Select Committee on Culture, Media and Sport Written Evidence


APPENDIX 7

Memorandum submitted by Mr David Chipp

  I have spent some 50 years in journalism, first as a Foreign Correspondent for Reuters and then as Editor in Chief of the Press Association. In "retirement" I am still actively involved in press matters and travel widely throughout the world.

  In 1991, I was invited to become a founder member of the Press Complaints Commission and I accepted because I believe in self-regulation; all my experience having demonstrated that, for all its weaknesses, it works and no one has suggested anything better. There is no doubt that in its early days there were significant flaws in the operation of the PCC and in the day to day work we were acutely aware of these. But these weaknesses were addressed through consultation between commissioners and editors.

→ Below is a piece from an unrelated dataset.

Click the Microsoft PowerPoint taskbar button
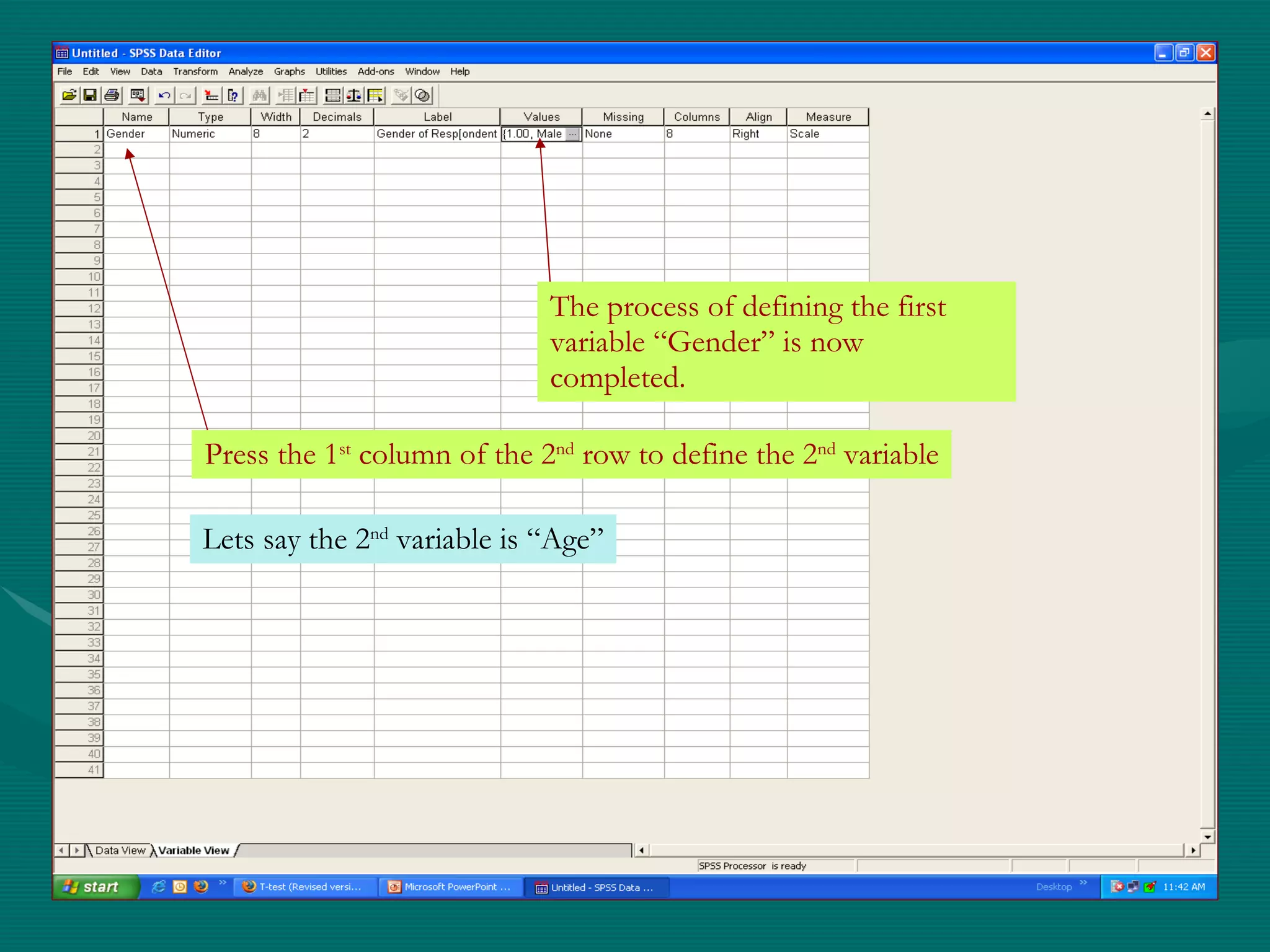 [x=450, y=887]
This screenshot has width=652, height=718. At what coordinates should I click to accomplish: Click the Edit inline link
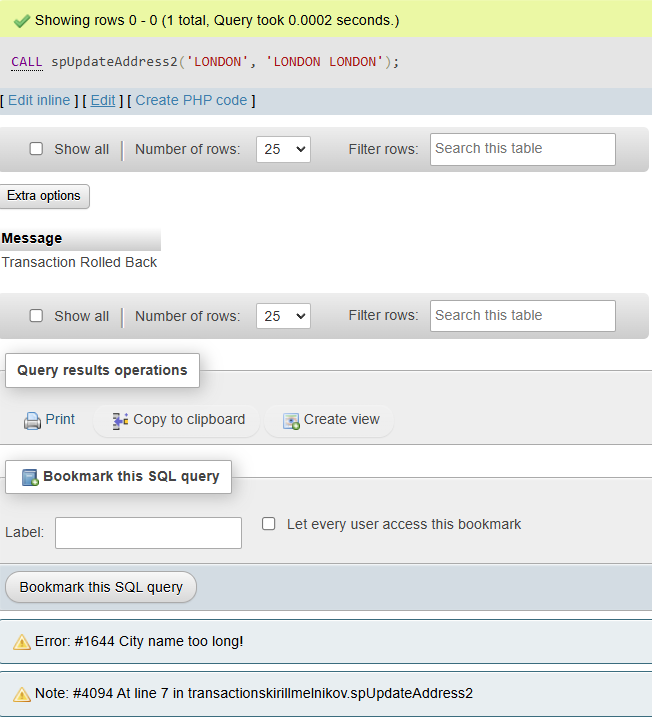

The code was strengthened, and the administration strengthened so that complaints were dealt with much more speedily and efficiently.

  Press legislation produces delays in adjudications, decisions and the righting of wrongs because lawyers inevitably become involved in the interpretation of any statutory code.

  A privacy law would, like libel, become the preserve of the rich and prominent. They would use injunctions and prior restraint to prevent the press from pursuing uncomfortable but necessary investigations. The late Robert Maxwell tried it all too often. Recently the PCC upheld a privacy complaint brought by a couple who had been photographed in a café. Would they have had the resources, both financial and in terms of effort, to take such a complaint to the courts? The PCC settled it in a matter of days.

  I have been much involved over the past couple of years in discussing self-regulation with journalists and politicians all over the world, particularly in the Commonwealth. In my view press legislation at Westminster, to which many still look, would give a disastrous message and would fortify the opponents of press freedom.